Im Jahr 1983 bedeutete das Ende der klassischen Trilogie mit Die Rückkehr der Jedi-Ritter nicht nur ein – wie sich Jahrzehnte später herausstellen sollte – vorläufiges Happy End für die Helden des Kriegs der Sterne, sondern auch ein ernsthaftes Problem für all jene Unternehmen, die an der popkulturellen Dominanz von Star Wars gut verdient hatten. Doch nur weil von Lucasfilm auf absehbare Zeit keine neuen Vorlagen für Comics, Spielzeug oder andere Produkte zu erwarten waren, waren Lizenznehmer wie Marvel oder Kenner nicht bereit, ihre erfolgreichen Star-Wars-Produktlinien einfach auf Eis zu legen.
Beide Firmen entwickelten daher im Kern ähnliche, wenn auch voneinander unabhängige Lösungsansätze für ihr Angebotsproblem: Neue Bösewichte mussten her, die den auf Endor so siegreichen Helden der Rebellenallianz Paroli bieten konnten. Für Marvel übernahm die dunkle Lady Lumiya die zentrale Schurkenrolle. Als ehemalige Schülerin von Darth Vader war sie ideal positioniert, um in den Comics der 80er Jahre nach Die Rückkehr der Jedi-Ritter prägende Auftritte hinzulegen. Besonders in Erinnerung geblieben ist ihr großes Duell gegen Luke Skywalker, bei dem sie ihre Lichtschwertpeitsche einsetzte. Lumiya machte als Dunkle Lady eine so gute Figur und blieb so stark in Erinnerung, dass sie Anfang der 2000er Jahre im Erweiterten Star-Wars-Universum erneut eine Hauptrolle spielen sollte.

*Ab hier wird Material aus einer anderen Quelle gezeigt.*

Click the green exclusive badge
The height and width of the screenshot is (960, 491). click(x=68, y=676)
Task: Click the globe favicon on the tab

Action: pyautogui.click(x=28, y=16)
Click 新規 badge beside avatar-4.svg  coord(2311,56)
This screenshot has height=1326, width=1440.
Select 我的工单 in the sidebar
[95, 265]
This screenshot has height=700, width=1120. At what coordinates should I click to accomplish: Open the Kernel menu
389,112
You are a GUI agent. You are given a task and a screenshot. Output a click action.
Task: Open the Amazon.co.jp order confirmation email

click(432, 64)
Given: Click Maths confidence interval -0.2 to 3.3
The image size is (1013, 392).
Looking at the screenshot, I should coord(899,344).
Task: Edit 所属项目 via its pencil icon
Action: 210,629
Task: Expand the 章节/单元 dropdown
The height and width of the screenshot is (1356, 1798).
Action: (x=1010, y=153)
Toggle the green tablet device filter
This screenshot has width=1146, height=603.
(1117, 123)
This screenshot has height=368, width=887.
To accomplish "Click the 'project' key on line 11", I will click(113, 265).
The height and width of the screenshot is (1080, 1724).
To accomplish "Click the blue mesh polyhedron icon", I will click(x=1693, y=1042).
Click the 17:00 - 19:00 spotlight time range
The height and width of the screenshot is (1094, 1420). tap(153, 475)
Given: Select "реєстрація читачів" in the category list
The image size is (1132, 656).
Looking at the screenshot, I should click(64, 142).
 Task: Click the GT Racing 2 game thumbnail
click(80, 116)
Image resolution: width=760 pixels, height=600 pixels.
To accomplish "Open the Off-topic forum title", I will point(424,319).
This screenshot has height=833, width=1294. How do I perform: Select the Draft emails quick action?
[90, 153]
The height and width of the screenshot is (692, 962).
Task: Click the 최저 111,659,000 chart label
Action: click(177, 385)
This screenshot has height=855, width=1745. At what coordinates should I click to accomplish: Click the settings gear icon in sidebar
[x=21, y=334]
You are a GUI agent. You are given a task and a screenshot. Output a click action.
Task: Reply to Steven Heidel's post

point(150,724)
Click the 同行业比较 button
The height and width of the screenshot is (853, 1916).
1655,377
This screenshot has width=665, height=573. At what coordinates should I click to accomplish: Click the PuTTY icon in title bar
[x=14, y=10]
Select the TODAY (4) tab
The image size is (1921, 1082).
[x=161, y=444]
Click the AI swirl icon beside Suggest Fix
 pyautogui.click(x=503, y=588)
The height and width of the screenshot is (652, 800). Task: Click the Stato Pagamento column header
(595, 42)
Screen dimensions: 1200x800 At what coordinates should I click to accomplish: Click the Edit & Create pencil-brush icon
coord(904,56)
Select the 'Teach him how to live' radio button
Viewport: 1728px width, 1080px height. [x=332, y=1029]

Auf neue Figuren und Konflikte wollte man auch beim Actionfigurenhersteller Kenner setzen, und das dort 1984 entwickelte Konzept für eine Star-Wars-Zukunft ohne neue Kinofilme mit dem Titel The Epic Continues ist ein faszinierender Einblick in jenes Jahrzehnt, das gerne als das dunkelste der Star-Wars-Geschichte bezeichnet wird.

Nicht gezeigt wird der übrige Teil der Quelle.